Architects, preservationists and random passersby gathered outside of the James R. Thompson Center Tuesday, calling for the state of Illinois to declare the building a historical landmark instead of selling it to the highest bidder or tearing it down.
Gov. Bruce Rauner has long advocated for selling the Thompson Center, named after Gov. Jim Thompson and designed by German American architect Helmut Jahn in 1985, commissioned as an office building for state government despite its soaring atrium and unusual color scheme.
But years of deferred maintenance and soaring utility bills have created a headache for state official, and Rauner began floating the idea to sell off the property soon after taking office four years ago.

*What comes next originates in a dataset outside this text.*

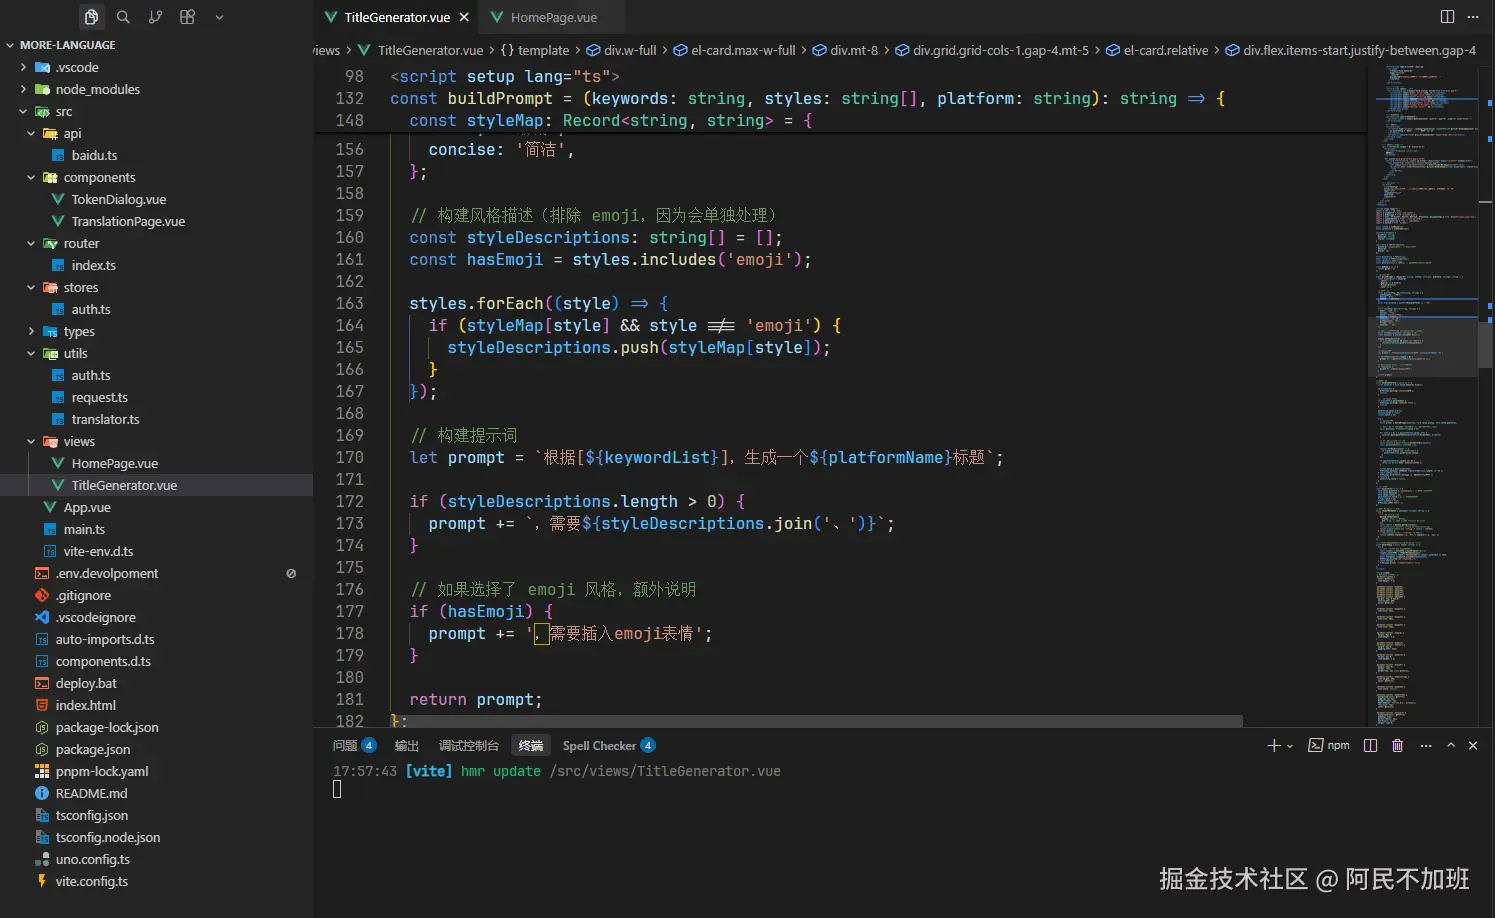Show additional views via activity bar chevron
Screen dimensions: 1495x918
point(219,17)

The FY 2019 state budget relies on $270 million in estimated profits from selling the city-block sized property at Randolph and LaSalle streets in the heart of the Loop, though no plans to do so have materialized.
Ralliers made clever signs and even brought “SOS” letter balloons; the initials stand for Preservation Chicago’s rallying cry, “Save Our Starship.”
Preservation Chicago Executive Director Ward Miller told The Daily Line that Tuesday’s event was the “first step” in raising awareness that the building is in danger, even though the group hasn’t launched a petition or started to raise funds to save the building.
Miller said he hopes the issue gains traction in the governor’s race, but said his group’s efforts to reach the campaign of Democrat JB Pritzker have not been successful.
It is not just the unique building that’s at risk when Rauner and others talk about selling or demolishing the Thompson Center, but pointed to both the outdoor space and the “Monument With Standing Beast” sculpture by French artist Jean Dubuffet in the plaza, Miller said.
“This is a great public space,” Miller said. “These plazas and this sculpture were created first on the Daley Center and then on this site just to open up the Loop to sunlight and air — quality of life issues — make this a culturally rich experience to walk through the Loop, versus a dark canyon of buildings where you only see sunlight at 12 noon.”
Miller led the crowd in chants of “Salmon pink and baby blue, Thompson Center, we love you!” and “Civic center, public space sent to us from outer space!”
Tuesday’s rally attracted several dozen people, including Ron Tevonian, a docent with the Chicago Architecture Foundation, who had made a sign carrying a sign that said “Jahn turns me on.”
Tevonian said he’s not opposed to the state selling the Thompson Center, as long as the next owner plans to restore the building.
“If the governor thinks, ‘I don’t want to put state offices there anymore,’ he has that prerogative,” Tevonian said. “Our issue is the proper use and preservation of the building, which currently doesn’t seem that impressive because it’s $100 million behind in maintenance costs. But if the building can be brought back to its former glory, there’s a variety of ways in which it can be used profitably.”
The state’s treatment of the building has become a “self-fulfilling prophecy,” in that the state allowed the building to become dilapidated, “and then you look at it and say look at that mess,” Tevonian said/
Also on hand for the rally Tuesday was drag performer and Chicago native Shea Couleé, a finalist on season nine of RuPaul’s Drag Race.
Couleé danced in the plaza to Aretha Franklin’s “Respect” and “Think,” and afterward addressed the crowd.
“We have to get this building landmarked so that we can keep this a part of the public, part of the community so that people can continue to gather here, make wonderful communion between all of us,” Couleé said. “Because if not, this will be privatized and we will not have the freedom to come here and gather the way we do today.”